■ **Task prompt**: Leaving out the pictures, write out exactly each line from the line with "The height and" through the close of the listing below.

■ **Given data**:
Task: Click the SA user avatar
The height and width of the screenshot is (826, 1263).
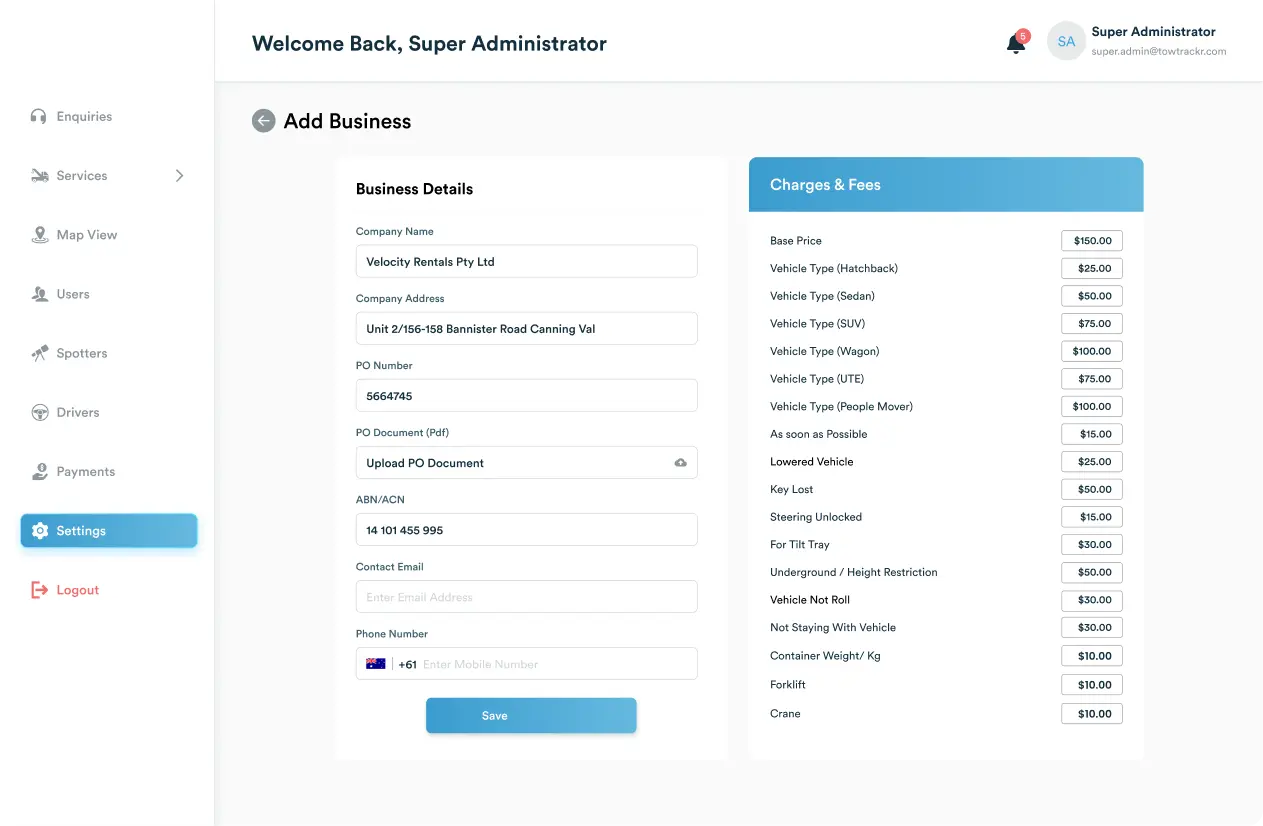Action: coord(1066,42)
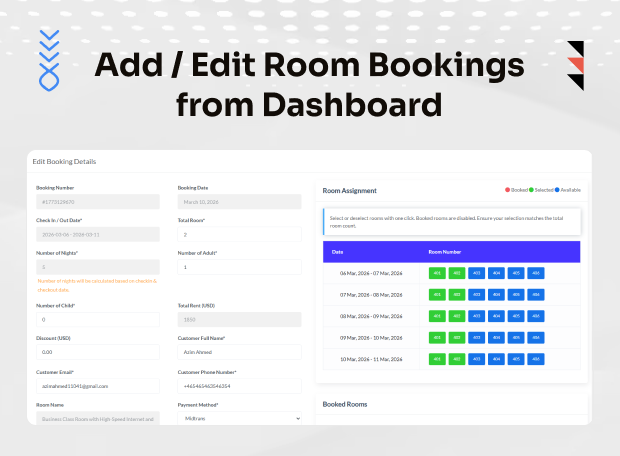The width and height of the screenshot is (620, 456).
Task: Deselect room 401 for 06 Mar - 07 Mar
Action: pyautogui.click(x=437, y=273)
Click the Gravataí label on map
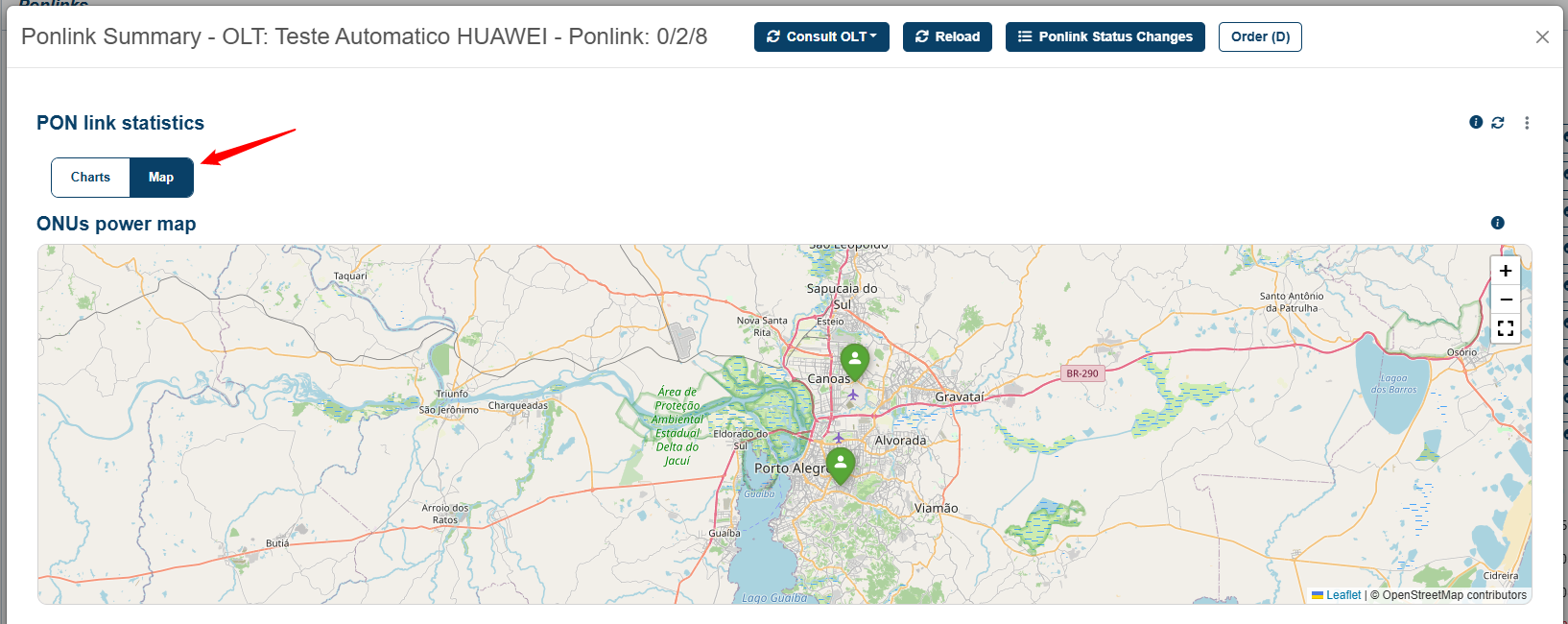Image resolution: width=1568 pixels, height=624 pixels. (960, 396)
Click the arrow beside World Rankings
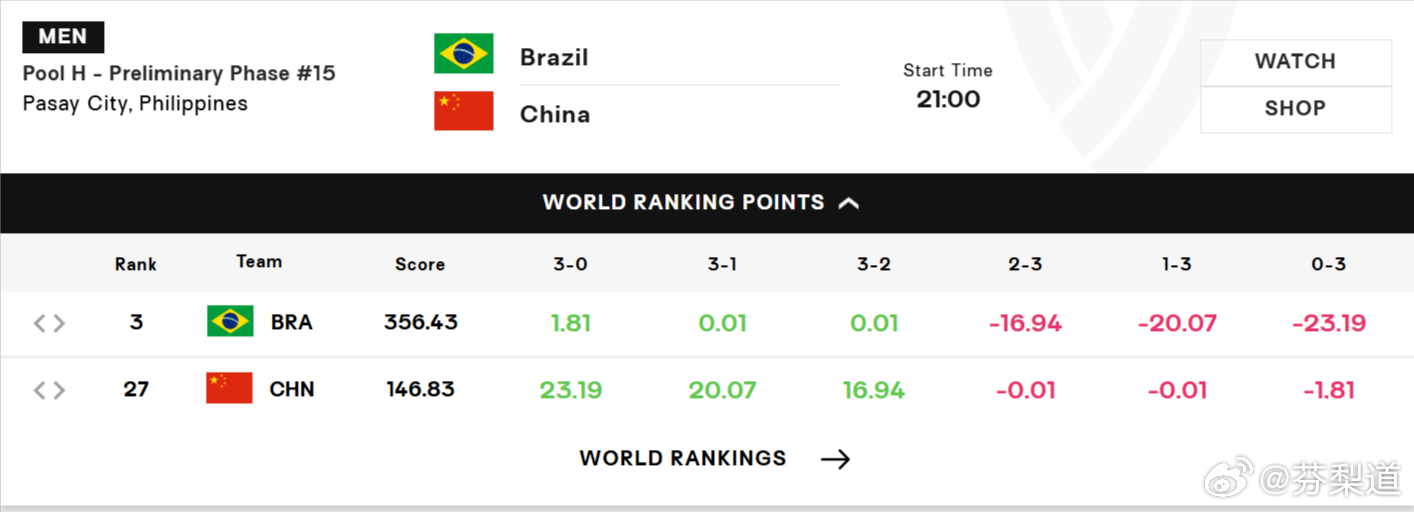Screen dimensions: 1414x512 coord(835,459)
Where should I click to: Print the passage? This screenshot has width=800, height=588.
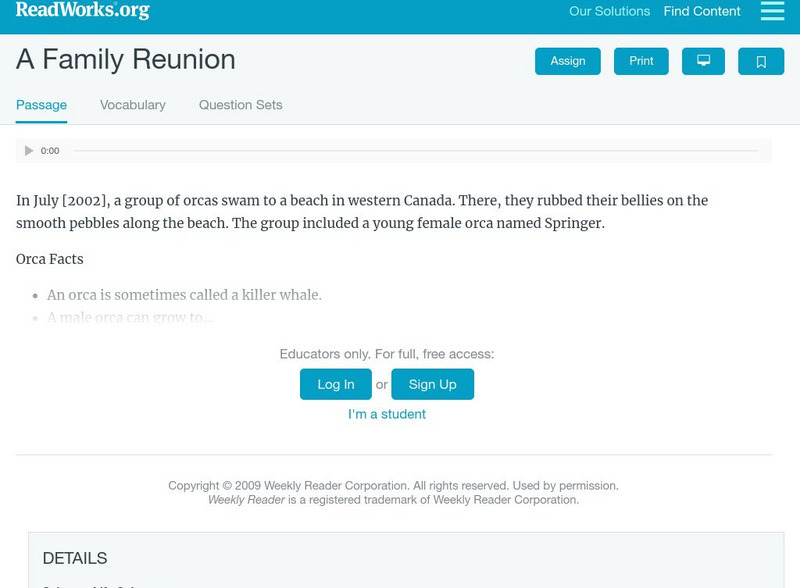(x=641, y=61)
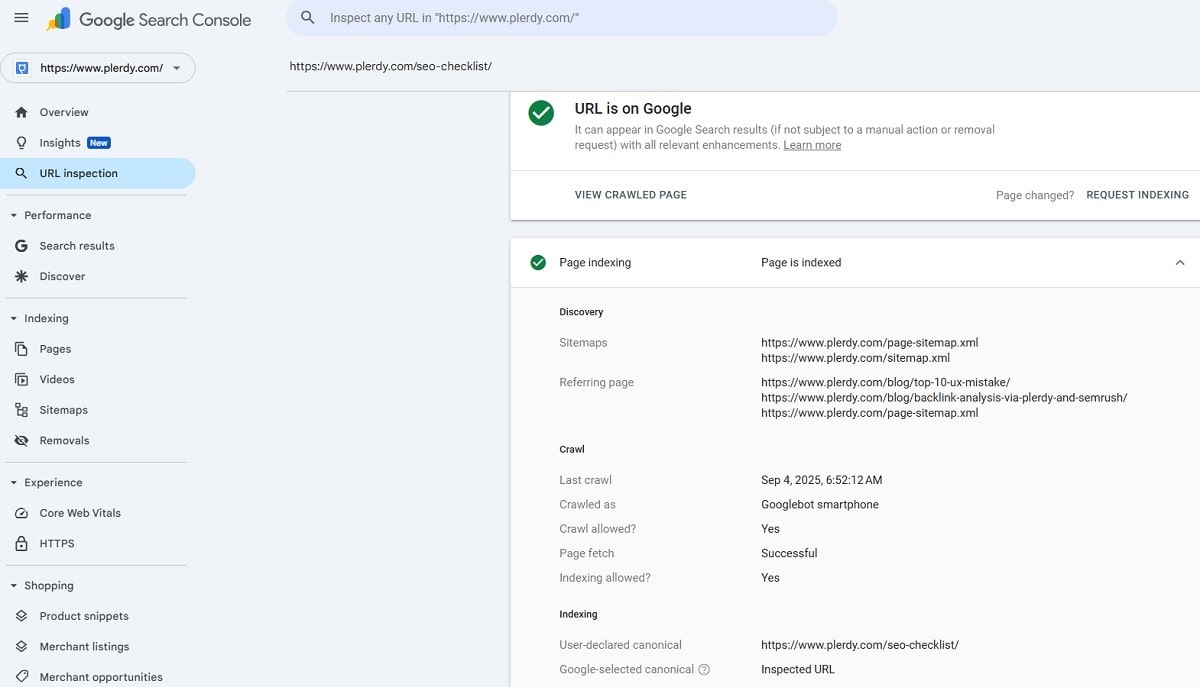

■ **Output**:
The height and width of the screenshot is (826, 1263).
Action: coord(1066,42)
The width and height of the screenshot is (620, 456).
Task: Deselect room 401 for 06 Mar - 07 Mar
Action: pyautogui.click(x=437, y=273)
Click the Gravataí label on map
Image resolution: width=1568 pixels, height=624 pixels. (960, 396)
Click the arrow beside World Rankings
Screen dimensions: 1414x512 coord(835,459)
Where should I click to: Print the passage? This screenshot has width=800, height=588.
(x=641, y=61)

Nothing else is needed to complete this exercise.